04 - In a blender or food processor, combine avocado, cilantro or parsley, chives, garlic, Greek yogurt, lime juice, olive oil, water, salt, and black pepper. Blend until the mixture is smooth and creamy, adding additional water to achieve desired consistency if necessary.
05 - In a large salad bowl, combine mixed greens, cherry tomatoes, sliced cucumber, red onion, and red bell pepper, tossing gently to distribute ingredients evenly.
06 - Arrange the sliced grilled chicken over the salad, then sprinkle with crumbled feta cheese if desired.
07 - Drizzle the avocado herb dressing over the salad just before serving.
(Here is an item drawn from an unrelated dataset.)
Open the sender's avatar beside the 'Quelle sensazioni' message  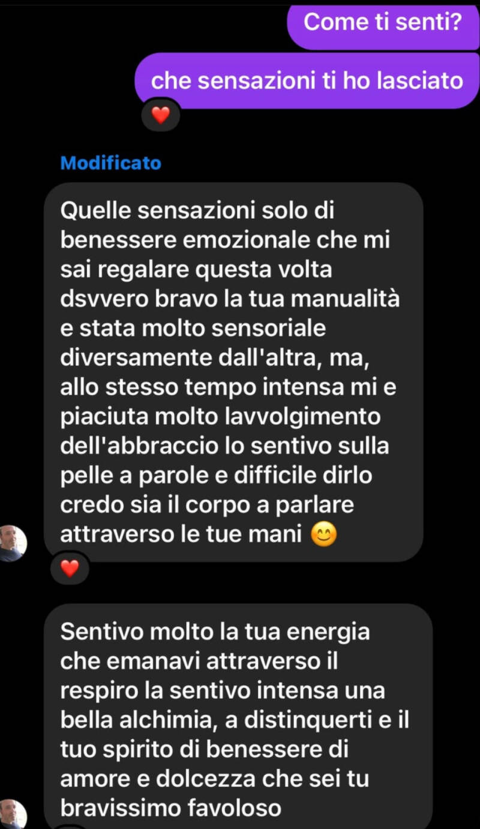click(x=13, y=544)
Gently toss to coat and serve immediately.

# Expert Tips:

01 -
  • The avocado herb dressing gets so creamy, you’ll want to put it on everything.
  • It’s the kind of salad that actually fills you up thanks to juicy grilled chicken and crunchy veggies.
02 -
  • Letting the chicken rest before slicing really does keep it juicier—I used to rush this and always regretted it.
  • Taste the dressing after blending—you might crave another squeeze of lime or a dash more salt for brightness.
03 -
  • Don’t shy away from adding extra herbs to the dressing—it’s impossible to overdo the freshness here.
  • A pinch of smoked paprika in the dressing ties the whole salad together with the grilled chicken’s flavor.